* **INFORMATION GIVEN**
··········

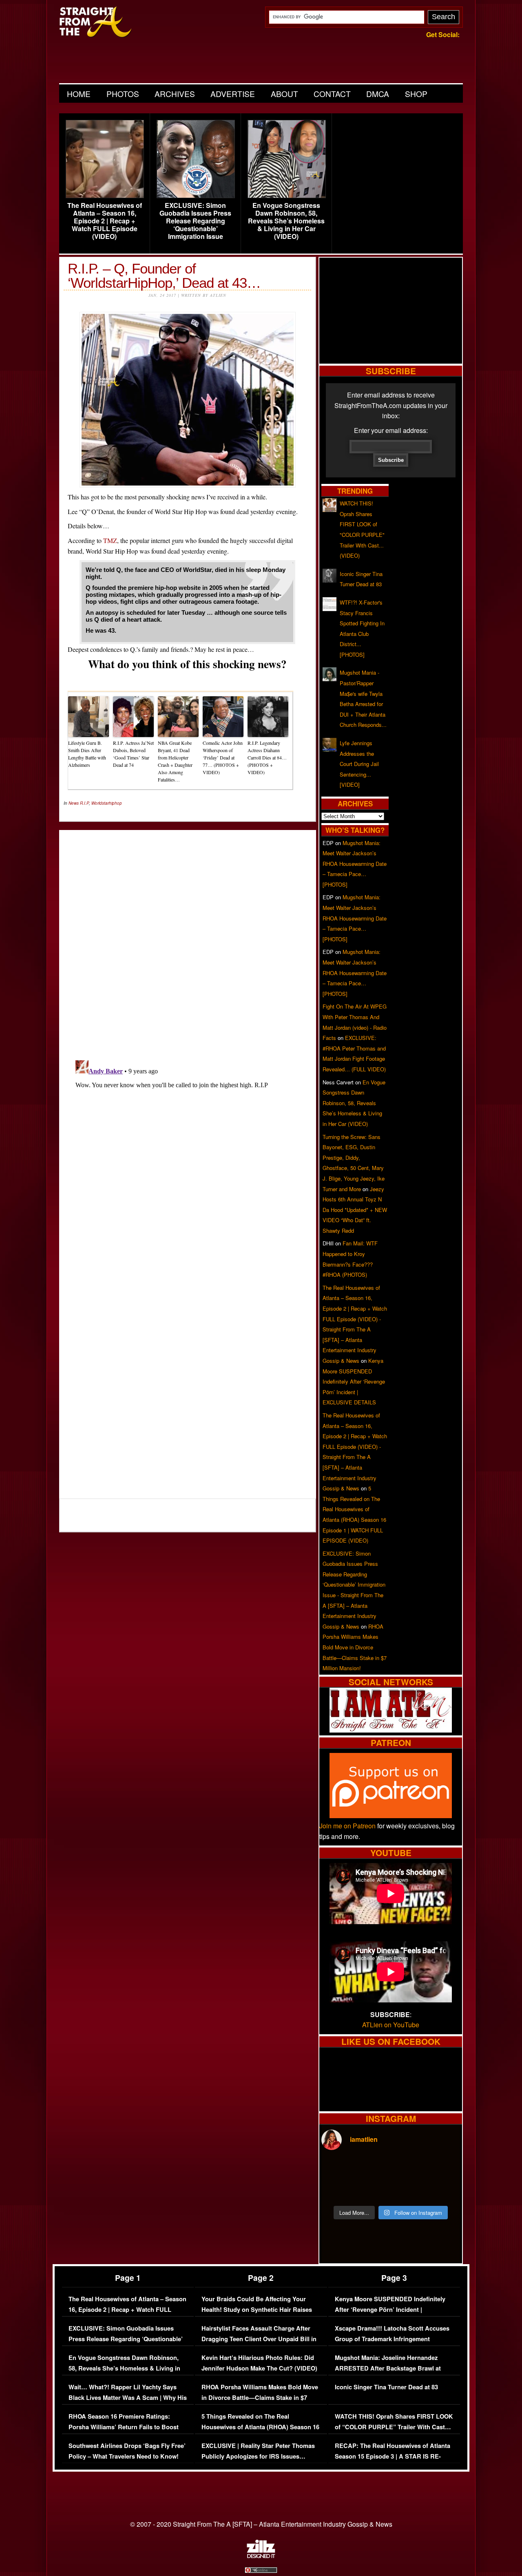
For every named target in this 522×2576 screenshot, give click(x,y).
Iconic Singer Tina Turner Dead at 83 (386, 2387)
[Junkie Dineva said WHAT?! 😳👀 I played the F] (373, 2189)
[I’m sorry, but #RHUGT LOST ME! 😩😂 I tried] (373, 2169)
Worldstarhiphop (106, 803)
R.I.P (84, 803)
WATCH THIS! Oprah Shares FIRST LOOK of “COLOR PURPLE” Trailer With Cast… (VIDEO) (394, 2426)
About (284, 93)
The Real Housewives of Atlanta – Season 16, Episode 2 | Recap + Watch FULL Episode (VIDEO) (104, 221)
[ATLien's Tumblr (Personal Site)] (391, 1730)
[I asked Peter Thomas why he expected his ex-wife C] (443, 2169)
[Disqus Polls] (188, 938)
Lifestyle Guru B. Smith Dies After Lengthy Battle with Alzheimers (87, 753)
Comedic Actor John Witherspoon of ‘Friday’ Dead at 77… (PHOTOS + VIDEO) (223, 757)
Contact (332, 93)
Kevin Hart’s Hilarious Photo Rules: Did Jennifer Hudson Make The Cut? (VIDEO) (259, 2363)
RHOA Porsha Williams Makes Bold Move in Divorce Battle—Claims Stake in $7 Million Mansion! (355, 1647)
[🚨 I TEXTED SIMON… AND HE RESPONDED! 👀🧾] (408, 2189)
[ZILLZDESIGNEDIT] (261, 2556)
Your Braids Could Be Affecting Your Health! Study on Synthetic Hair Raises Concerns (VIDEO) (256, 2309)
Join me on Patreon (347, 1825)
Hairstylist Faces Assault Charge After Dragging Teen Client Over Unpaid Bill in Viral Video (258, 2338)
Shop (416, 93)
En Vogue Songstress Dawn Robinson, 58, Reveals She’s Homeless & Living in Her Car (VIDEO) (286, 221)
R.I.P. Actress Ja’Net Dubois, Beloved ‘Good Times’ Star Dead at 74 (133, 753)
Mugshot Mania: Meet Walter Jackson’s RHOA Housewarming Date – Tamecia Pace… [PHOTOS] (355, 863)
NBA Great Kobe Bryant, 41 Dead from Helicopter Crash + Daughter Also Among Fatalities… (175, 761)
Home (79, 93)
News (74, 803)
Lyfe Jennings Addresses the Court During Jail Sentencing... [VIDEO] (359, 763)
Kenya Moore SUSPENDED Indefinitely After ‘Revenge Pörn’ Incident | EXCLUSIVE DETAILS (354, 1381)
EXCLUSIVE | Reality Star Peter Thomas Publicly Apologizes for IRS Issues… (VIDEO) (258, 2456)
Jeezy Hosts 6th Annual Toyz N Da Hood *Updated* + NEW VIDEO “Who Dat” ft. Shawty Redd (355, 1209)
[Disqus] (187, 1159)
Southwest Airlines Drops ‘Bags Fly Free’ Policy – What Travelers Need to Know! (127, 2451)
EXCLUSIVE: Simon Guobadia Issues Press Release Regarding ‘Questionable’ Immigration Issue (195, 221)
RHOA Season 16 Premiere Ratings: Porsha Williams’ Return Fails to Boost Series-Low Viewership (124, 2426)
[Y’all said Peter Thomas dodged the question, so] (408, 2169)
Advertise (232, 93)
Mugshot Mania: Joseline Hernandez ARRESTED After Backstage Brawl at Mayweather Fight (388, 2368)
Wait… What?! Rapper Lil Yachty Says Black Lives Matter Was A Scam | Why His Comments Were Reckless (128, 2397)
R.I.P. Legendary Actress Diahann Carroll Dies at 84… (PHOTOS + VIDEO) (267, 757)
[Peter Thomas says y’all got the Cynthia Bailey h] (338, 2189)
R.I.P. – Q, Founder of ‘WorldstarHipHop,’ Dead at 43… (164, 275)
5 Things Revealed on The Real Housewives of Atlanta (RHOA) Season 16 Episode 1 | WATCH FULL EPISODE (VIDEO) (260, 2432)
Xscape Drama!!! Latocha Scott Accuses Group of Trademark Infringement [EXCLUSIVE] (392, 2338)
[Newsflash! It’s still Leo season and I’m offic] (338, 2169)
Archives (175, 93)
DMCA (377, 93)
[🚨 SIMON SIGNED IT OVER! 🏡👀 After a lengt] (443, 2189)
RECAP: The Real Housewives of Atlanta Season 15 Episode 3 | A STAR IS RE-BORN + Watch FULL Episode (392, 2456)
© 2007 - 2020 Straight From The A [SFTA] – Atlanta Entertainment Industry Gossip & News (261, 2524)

··········

* **TASK TO COMPLETE**
Beginning at the first line of the listing, print each line exactly until and including the one that has "[ATLien's Tumblr (Personal Site)] (391, 1730)"; skip pictures.

* **OUTPUT**
For every named target in this 522×2576 screenshot, give click(x,y).
Iconic Singer Tina Turner Dead at 83 (386, 2387)
[Junkie Dineva said WHAT?! 😳👀 I played the F] (373, 2189)
[I’m sorry, but #RHUGT LOST ME! 😩😂 I tried] (373, 2169)
Worldstarhiphop (106, 803)
R.I.P (84, 803)
WATCH THIS! Oprah Shares FIRST LOOK of “COLOR PURPLE” Trailer With Cast… (VIDEO) (394, 2426)
About (284, 93)
The Real Housewives of Atlanta – Season 16, Episode 2 | Recap + Watch FULL Episode (VIDEO) (104, 221)
[ATLien's Tumblr (Personal Site)] (391, 1730)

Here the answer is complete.